Crystal structures of the ligand-binding domain of human peroxisome proliferator-activated receptor δ in complexes with phenylpropanoic acid derivatives and a pyridine carboxylic acid derivative

Abstract

Peroxisome proliferator-activated receptor δ (PPARδ) is a member of the nuclear receptor family and regulates glucose and lipid homeostasis in a ligand-dependent manner. Numerous phenylpropanoic acid derivatives targeting three PPAR subtypes (PPARα, PPARγ and PPARδ) have been developed towards the treatment of serious diseases such as lipid-metabolism disorders. In spite of the increasing attraction of PPARδ as a pharmaceutical target, only a limited number of protein-ligand complex structures are available. Here, four crystal structures of the ligand-binding domain of PPARδ in complexes with phenylpropanoic acid derivatives and a pyridine carboxylic acid derivative are described, including an updated, higher resolution version of a previous studied structure and three novel structures. These structures showed that the ligands were bound in the ligand-binding pocket of the receptor in a similar manner but with minor variations. The results could provide variable structural information for the further design and development of ligands targeting PPARδ.

Keywords: PPARδ; ligand-binding domain; nuclear receptors; peroxisome proliferator-activated receptor δ.

Figure 1

(a) A schematic diagram of the ligand-activated PPARδ–RXRα heterodimer. (b) Chemical structures of the ligands used in this study. Functional units are shown on the KCL structure with the binding arms in the ligand-binding pocket of PPARδ.

Figure 2

Structures of PPARδ LBD–ligand complexes. (a) Overall view of the complexes. PPARδ LDB is shown as a ribbon representation colored from blue (N-­terminus) to red (C-terminus).

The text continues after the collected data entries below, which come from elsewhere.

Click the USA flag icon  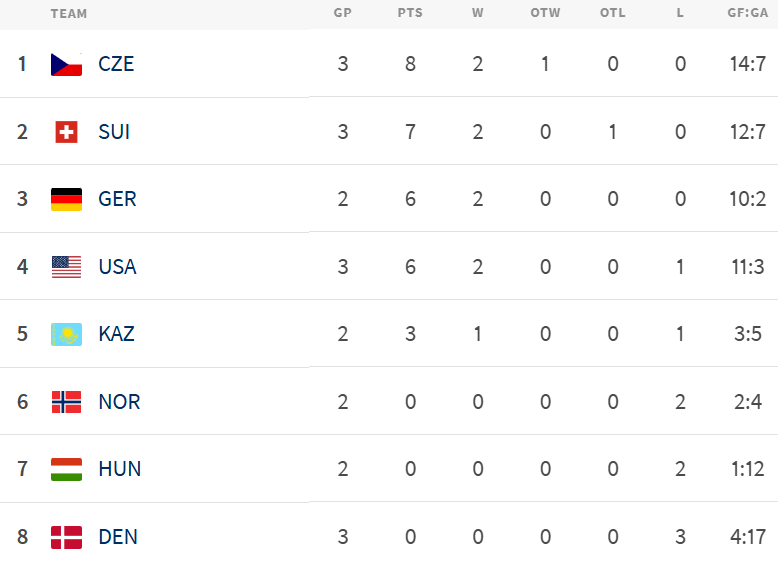(66, 267)
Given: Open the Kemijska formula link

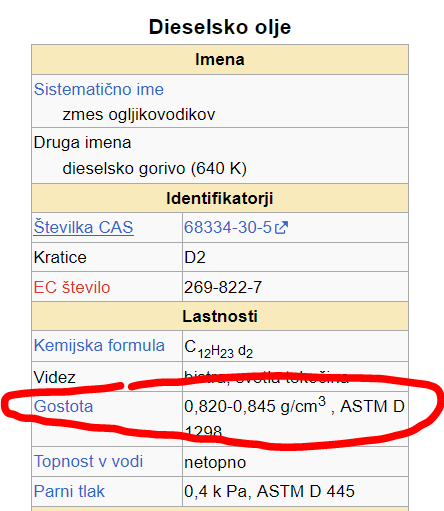Looking at the screenshot, I should pos(99,345).
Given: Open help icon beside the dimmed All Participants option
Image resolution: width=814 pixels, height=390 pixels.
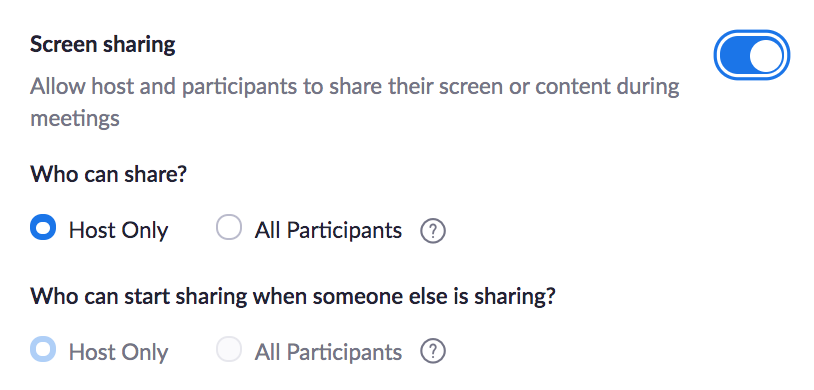Looking at the screenshot, I should point(432,352).
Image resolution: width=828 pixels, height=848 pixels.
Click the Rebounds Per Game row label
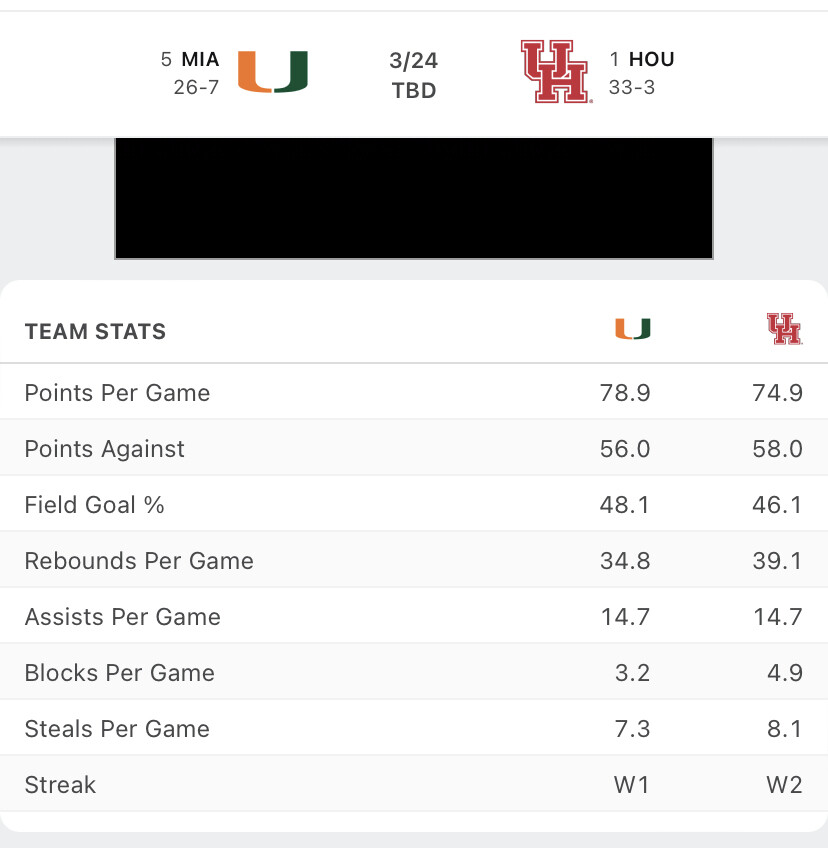pyautogui.click(x=139, y=561)
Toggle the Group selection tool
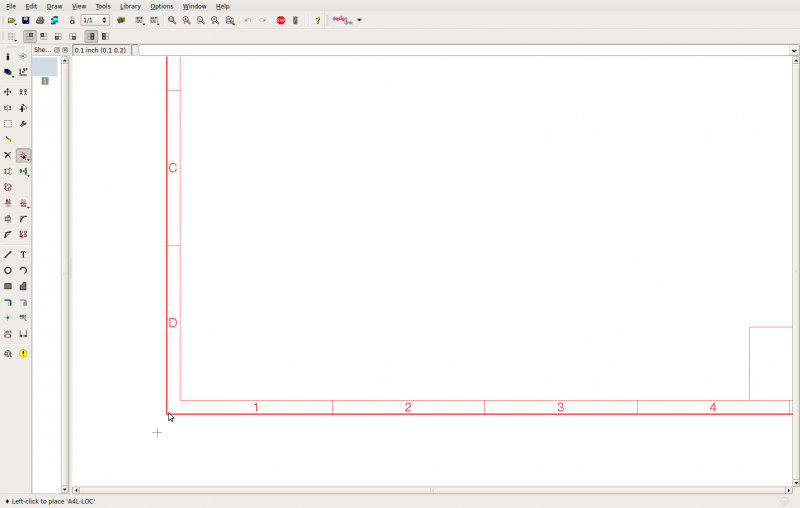The width and height of the screenshot is (800, 508). coord(8,124)
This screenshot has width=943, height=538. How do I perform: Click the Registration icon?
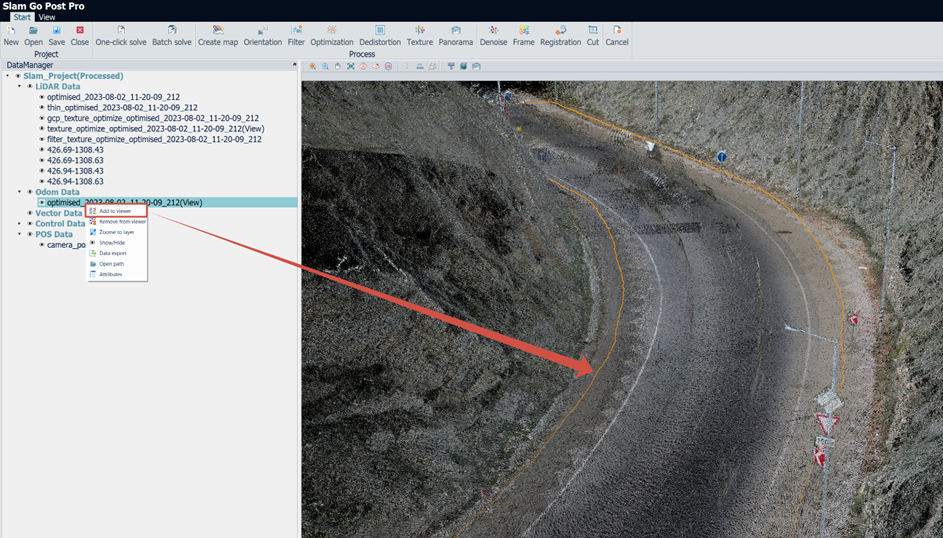point(561,30)
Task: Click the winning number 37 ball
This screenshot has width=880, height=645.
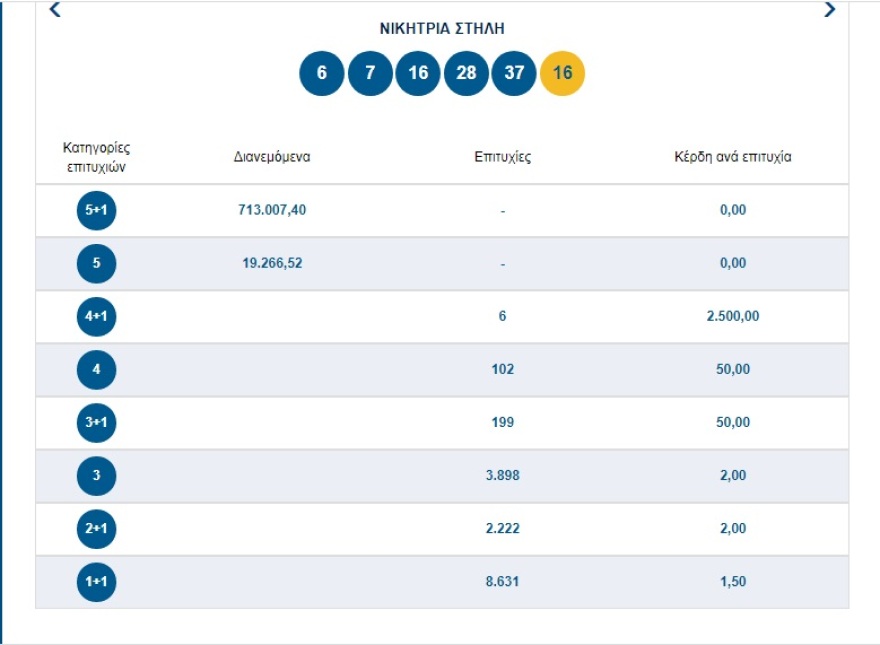Action: [514, 74]
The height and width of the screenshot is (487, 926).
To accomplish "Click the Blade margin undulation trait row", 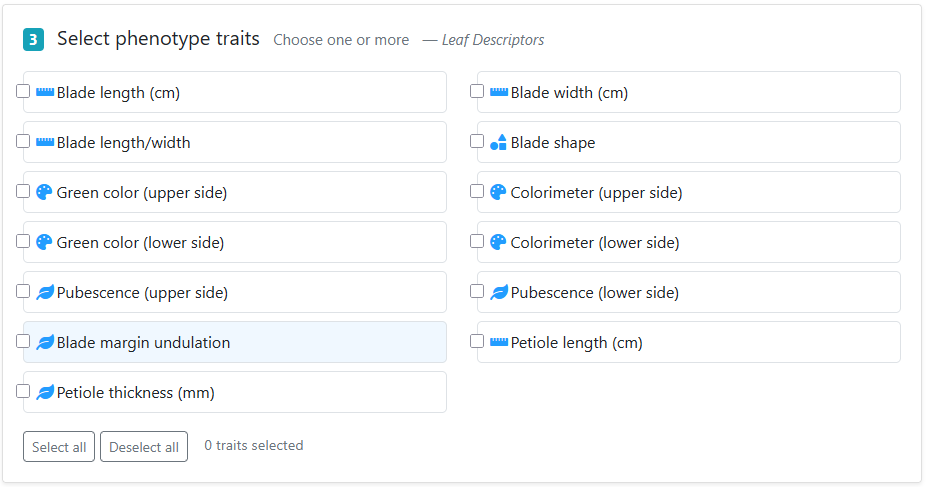I will (235, 342).
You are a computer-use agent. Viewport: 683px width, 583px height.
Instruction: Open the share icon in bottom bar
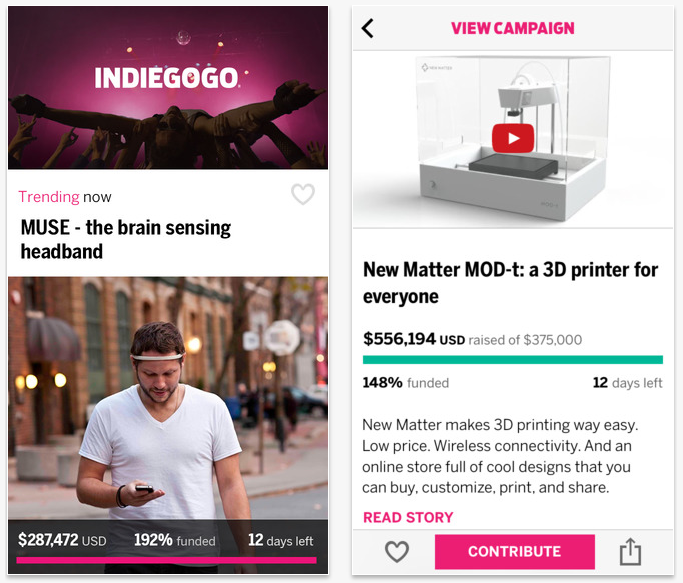click(629, 551)
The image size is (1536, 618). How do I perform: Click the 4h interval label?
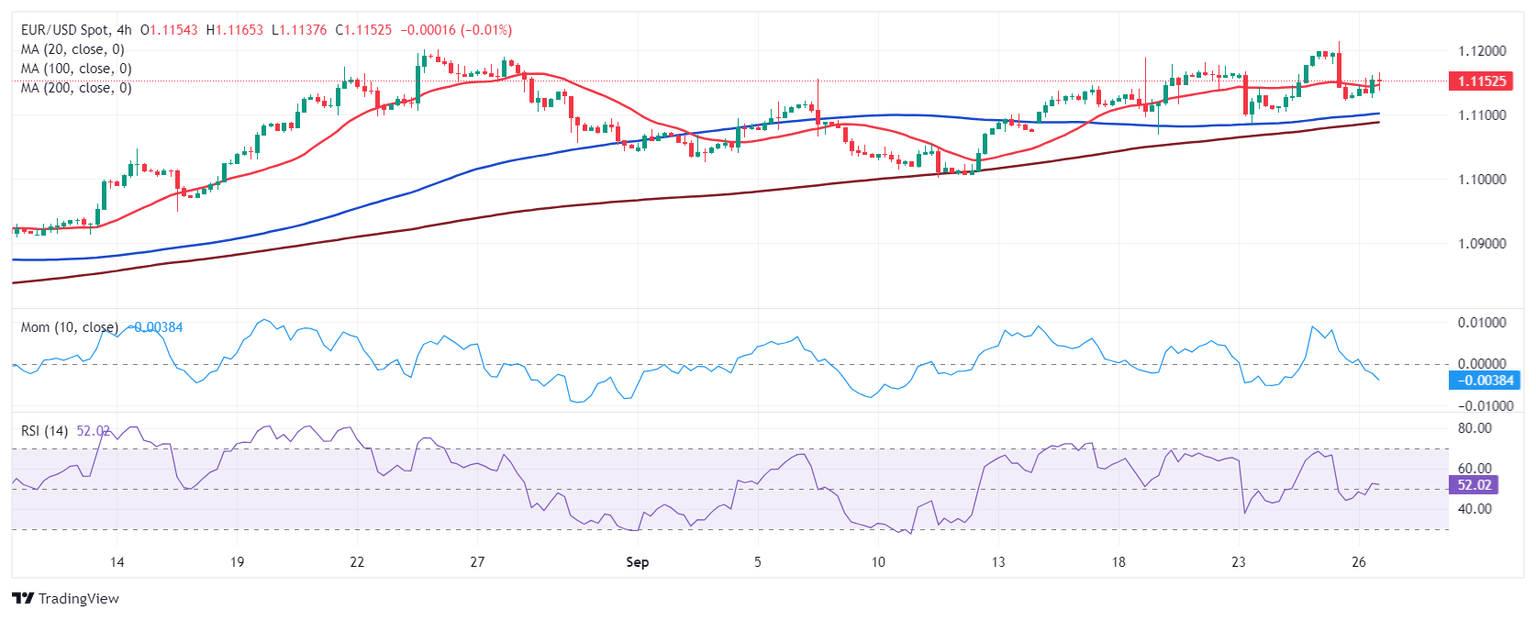pyautogui.click(x=125, y=30)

Omit F _o − F _c electron-density maps for (b) TIPP-204, (c) JKPL38, (d) JKPL39 and (e) JK122 are shown contoured at 3.0σ. Ligands are shown as stick models. C atoms of TIPP-204, JKPL38, JKPL39 and JK122 are colored yellow, cyan, green and violet, respectively. All atomic models were generated by PyMOL (http://www.pymol.org).

Figure 3

Ligand binding to PPARδ LBD. (a) Structure of PPARδ LBD–TIPP-204. A comparison is shown of the previous (gray) and current high-resolution (yellow) structures. Different conformations are indicated by arrows. (b) Superposition of PPARδ LBD in complexes with TIPP-204 (yellow), JKPL38 (cyan) and JKPL39 (green). The arm 2 groove is represented by a transparent surface. An arrow indicates the bottom of arm 2. (c) Structure comparison of PPARδ LBD–TIPP-204 (yellow) and PPARδ LBD–JK122 (violet). The branch butoxy residue and the tail trifluoromethylbenzyl residue shift slightly (about 0.8 Å) towards arms 2 and 3, respectively, compared with the corresponding parts of TIPP-204 (indicated by arrows).